[Opening DATA TO PROCESS section]

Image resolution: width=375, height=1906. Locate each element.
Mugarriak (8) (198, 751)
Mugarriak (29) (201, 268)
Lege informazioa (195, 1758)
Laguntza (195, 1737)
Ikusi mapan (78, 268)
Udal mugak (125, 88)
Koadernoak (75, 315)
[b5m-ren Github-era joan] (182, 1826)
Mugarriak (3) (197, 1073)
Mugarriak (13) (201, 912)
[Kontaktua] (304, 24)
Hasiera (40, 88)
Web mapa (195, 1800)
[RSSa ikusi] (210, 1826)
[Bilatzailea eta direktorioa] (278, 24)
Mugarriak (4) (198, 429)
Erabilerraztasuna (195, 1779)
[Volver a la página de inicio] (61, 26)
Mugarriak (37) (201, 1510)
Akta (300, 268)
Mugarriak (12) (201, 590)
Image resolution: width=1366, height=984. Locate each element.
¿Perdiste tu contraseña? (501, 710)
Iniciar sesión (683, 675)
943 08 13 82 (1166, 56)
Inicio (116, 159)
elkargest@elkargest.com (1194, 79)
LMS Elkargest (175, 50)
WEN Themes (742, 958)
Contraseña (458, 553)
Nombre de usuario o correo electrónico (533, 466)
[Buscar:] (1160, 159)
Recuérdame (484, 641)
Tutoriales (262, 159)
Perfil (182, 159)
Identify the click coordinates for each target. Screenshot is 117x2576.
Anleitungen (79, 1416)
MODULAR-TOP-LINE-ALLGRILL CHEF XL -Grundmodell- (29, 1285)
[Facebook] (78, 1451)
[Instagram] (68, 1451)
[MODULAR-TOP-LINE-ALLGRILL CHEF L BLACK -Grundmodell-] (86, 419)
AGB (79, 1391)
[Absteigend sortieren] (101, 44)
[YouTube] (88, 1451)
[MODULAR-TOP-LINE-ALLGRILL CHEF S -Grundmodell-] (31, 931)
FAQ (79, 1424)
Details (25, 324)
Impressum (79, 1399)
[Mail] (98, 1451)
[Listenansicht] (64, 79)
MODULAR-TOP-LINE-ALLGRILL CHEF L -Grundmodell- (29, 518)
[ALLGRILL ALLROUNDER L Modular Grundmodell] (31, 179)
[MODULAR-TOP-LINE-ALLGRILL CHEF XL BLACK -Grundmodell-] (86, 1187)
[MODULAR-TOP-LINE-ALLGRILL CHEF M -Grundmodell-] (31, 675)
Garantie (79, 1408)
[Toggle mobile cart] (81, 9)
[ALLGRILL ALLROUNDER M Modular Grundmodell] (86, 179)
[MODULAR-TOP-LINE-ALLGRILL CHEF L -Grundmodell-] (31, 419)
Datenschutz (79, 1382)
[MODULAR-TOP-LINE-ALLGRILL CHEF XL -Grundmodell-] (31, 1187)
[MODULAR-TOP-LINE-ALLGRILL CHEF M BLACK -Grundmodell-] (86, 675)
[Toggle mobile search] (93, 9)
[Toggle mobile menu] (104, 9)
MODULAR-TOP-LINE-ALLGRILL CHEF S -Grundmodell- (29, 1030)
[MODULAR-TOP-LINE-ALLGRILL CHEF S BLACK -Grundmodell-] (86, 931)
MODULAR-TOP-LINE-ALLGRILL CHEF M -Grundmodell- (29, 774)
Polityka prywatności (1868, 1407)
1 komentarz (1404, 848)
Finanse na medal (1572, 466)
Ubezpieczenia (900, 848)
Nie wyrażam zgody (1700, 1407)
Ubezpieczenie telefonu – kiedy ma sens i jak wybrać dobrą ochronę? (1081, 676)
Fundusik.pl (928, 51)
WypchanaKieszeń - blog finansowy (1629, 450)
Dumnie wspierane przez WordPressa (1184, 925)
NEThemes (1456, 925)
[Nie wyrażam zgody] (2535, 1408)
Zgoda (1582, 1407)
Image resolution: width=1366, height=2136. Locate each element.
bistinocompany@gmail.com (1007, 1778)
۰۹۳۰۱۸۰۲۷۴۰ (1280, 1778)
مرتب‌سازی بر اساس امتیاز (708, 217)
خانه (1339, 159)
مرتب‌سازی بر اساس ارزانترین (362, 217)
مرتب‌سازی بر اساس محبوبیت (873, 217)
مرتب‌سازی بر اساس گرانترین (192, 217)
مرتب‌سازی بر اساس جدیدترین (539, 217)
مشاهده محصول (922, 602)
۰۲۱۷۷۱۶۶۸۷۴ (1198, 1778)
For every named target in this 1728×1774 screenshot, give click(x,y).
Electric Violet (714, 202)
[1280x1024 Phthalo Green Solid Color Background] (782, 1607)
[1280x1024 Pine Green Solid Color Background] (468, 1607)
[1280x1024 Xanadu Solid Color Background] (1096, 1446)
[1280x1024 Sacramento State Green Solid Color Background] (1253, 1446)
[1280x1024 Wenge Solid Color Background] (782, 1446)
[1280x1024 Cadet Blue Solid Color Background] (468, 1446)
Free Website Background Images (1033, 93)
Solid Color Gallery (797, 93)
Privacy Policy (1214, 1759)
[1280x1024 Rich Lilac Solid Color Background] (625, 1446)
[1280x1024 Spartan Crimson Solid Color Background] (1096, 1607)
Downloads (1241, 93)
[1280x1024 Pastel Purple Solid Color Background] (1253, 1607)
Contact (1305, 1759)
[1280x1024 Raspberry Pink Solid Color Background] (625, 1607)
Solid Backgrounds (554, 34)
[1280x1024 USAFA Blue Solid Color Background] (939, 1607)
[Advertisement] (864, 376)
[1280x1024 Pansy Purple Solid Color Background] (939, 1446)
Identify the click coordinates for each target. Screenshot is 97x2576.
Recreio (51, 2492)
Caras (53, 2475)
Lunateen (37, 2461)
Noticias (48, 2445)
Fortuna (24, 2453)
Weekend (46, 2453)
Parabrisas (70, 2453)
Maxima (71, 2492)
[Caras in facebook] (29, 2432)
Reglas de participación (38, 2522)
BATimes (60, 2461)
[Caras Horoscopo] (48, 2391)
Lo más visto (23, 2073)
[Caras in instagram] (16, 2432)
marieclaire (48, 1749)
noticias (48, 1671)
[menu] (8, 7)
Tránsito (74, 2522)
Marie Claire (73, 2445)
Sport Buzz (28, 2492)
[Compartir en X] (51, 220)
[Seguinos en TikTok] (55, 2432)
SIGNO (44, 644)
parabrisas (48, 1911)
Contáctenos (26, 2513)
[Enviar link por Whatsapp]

[Closing DATA TO PROCESS section]

WHAT IS EXPECTED:
The records above are to be set down again exactly as written.

RESPONSE FOR THIS EXERCISE:
Image resolution: width=375, height=1906. Locate each element.
Mugarriak (8) (198, 751)
Mugarriak (29) (201, 268)
Lege informazioa (195, 1758)
Laguntza (195, 1737)
Ikusi mapan (78, 268)
Udal mugak (125, 88)
Koadernoak (75, 315)
[b5m-ren Github-era joan] (182, 1826)
Mugarriak (3) (197, 1073)
Mugarriak (13) (201, 912)
[Kontaktua] (304, 24)
Hasiera (40, 88)
Web mapa (195, 1800)
[RSSa ikusi] (210, 1826)
[Bilatzailea eta direktorioa] (278, 24)
Mugarriak (4) (198, 429)
Erabilerraztasuna (195, 1779)
[Volver a la página de inicio] (61, 26)
Mugarriak (37) (201, 1510)
Akta (300, 268)
Mugarriak (12) (201, 590)
Image resolution: width=1366, height=984. Locate each element.
¿Perdiste tu contraseña? (501, 710)
Iniciar sesión (683, 675)
943 08 13 82 (1166, 56)
Inicio (116, 159)
elkargest@elkargest.com (1194, 79)
LMS Elkargest (175, 50)
WEN Themes (742, 958)
Contraseña (458, 553)
Nombre de usuario o correo electrónico (533, 466)
[Buscar:] (1160, 159)
Recuérdame (484, 641)
Tutoriales (262, 159)
Perfil (182, 159)
Identify the click coordinates for each target. Screenshot is 117x2576.
Anleitungen (79, 1416)
MODULAR-TOP-LINE-ALLGRILL CHEF XL -Grundmodell- (29, 1285)
[Facebook] (78, 1451)
[Instagram] (68, 1451)
[MODULAR-TOP-LINE-ALLGRILL CHEF L BLACK -Grundmodell-] (86, 419)
AGB (79, 1391)
[Absteigend sortieren] (101, 44)
[YouTube] (88, 1451)
[MODULAR-TOP-LINE-ALLGRILL CHEF S -Grundmodell-] (31, 931)
FAQ (79, 1424)
Details (25, 324)
Impressum (79, 1399)
[Mail] (98, 1451)
[Listenansicht] (64, 79)
MODULAR-TOP-LINE-ALLGRILL CHEF L -Grundmodell- (29, 518)
[ALLGRILL ALLROUNDER L Modular Grundmodell] (31, 179)
[MODULAR-TOP-LINE-ALLGRILL CHEF XL BLACK -Grundmodell-] (86, 1187)
[MODULAR-TOP-LINE-ALLGRILL CHEF M -Grundmodell-] (31, 675)
Garantie (79, 1408)
[Toggle mobile cart] (81, 9)
[ALLGRILL ALLROUNDER M Modular Grundmodell] (86, 179)
[MODULAR-TOP-LINE-ALLGRILL CHEF L -Grundmodell-] (31, 419)
Datenschutz (79, 1382)
[MODULAR-TOP-LINE-ALLGRILL CHEF XL -Grundmodell-] (31, 1187)
[MODULAR-TOP-LINE-ALLGRILL CHEF M BLACK -Grundmodell-] (86, 675)
[Toggle mobile search] (93, 9)
[Toggle mobile menu] (104, 9)
MODULAR-TOP-LINE-ALLGRILL CHEF S -Grundmodell- (29, 1030)
[MODULAR-TOP-LINE-ALLGRILL CHEF S BLACK -Grundmodell-] (86, 931)
MODULAR-TOP-LINE-ALLGRILL CHEF M -Grundmodell- (29, 774)
Polityka prywatności (1868, 1407)
1 komentarz (1404, 848)
Finanse na medal (1572, 466)
Ubezpieczenia (900, 848)
Nie wyrażam zgody (1700, 1407)
Ubezpieczenie telefonu – kiedy ma sens i jak wybrać dobrą ochronę? (1081, 676)
Fundusik.pl (928, 51)
WypchanaKieszeń - blog finansowy (1629, 450)
Dumnie wspierane przez WordPressa (1184, 925)
NEThemes (1456, 925)
[Nie wyrażam zgody] (2535, 1408)
Zgoda (1582, 1407)
Image resolution: width=1366, height=2136. Locate each element.
bistinocompany@gmail.com (1007, 1778)
۰۹۳۰۱۸۰۲۷۴۰ (1280, 1778)
مرتب‌سازی بر اساس امتیاز (708, 217)
خانه (1339, 159)
مرتب‌سازی بر اساس ارزانترین (362, 217)
مرتب‌سازی بر اساس محبوبیت (873, 217)
مرتب‌سازی بر اساس گرانترین (192, 217)
مرتب‌سازی بر اساس جدیدترین (539, 217)
مشاهده محصول (922, 602)
۰۲۱۷۷۱۶۶۸۷۴ (1198, 1778)
For every named target in this 1728×1774 screenshot, give click(x,y).
Electric Violet (714, 202)
[1280x1024 Phthalo Green Solid Color Background] (782, 1607)
[1280x1024 Pine Green Solid Color Background] (468, 1607)
[1280x1024 Xanadu Solid Color Background] (1096, 1446)
[1280x1024 Sacramento State Green Solid Color Background] (1253, 1446)
[1280x1024 Wenge Solid Color Background] (782, 1446)
[1280x1024 Cadet Blue Solid Color Background] (468, 1446)
Free Website Background Images (1033, 93)
Solid Color Gallery (797, 93)
Privacy Policy (1214, 1759)
[1280x1024 Rich Lilac Solid Color Background] (625, 1446)
[1280x1024 Spartan Crimson Solid Color Background] (1096, 1607)
Downloads (1241, 93)
[1280x1024 Pastel Purple Solid Color Background] (1253, 1607)
Contact (1305, 1759)
[1280x1024 Raspberry Pink Solid Color Background] (625, 1607)
Solid Backgrounds (554, 34)
[1280x1024 USAFA Blue Solid Color Background] (939, 1607)
[Advertisement] (864, 376)
[1280x1024 Pansy Purple Solid Color Background] (939, 1446)
Identify the click coordinates for each target. Screenshot is 97x2576.
Recreio (51, 2492)
Caras (53, 2475)
Lunateen (37, 2461)
Noticias (48, 2445)
Fortuna (24, 2453)
Weekend (46, 2453)
Parabrisas (70, 2453)
Maxima (71, 2492)
[Caras in facebook] (29, 2432)
Reglas de participación (38, 2522)
BATimes (60, 2461)
[Caras Horoscopo] (48, 2391)
Lo más visto (23, 2073)
[Caras in instagram] (16, 2432)
marieclaire (48, 1749)
noticias (48, 1671)
[menu] (8, 7)
Tránsito (74, 2522)
Marie Claire (73, 2445)
Sport Buzz (28, 2492)
[Compartir en X] (51, 220)
[Seguinos en TikTok] (55, 2432)
SIGNO (44, 644)
parabrisas (48, 1911)
Contáctenos (26, 2513)
[Enviar link por Whatsapp]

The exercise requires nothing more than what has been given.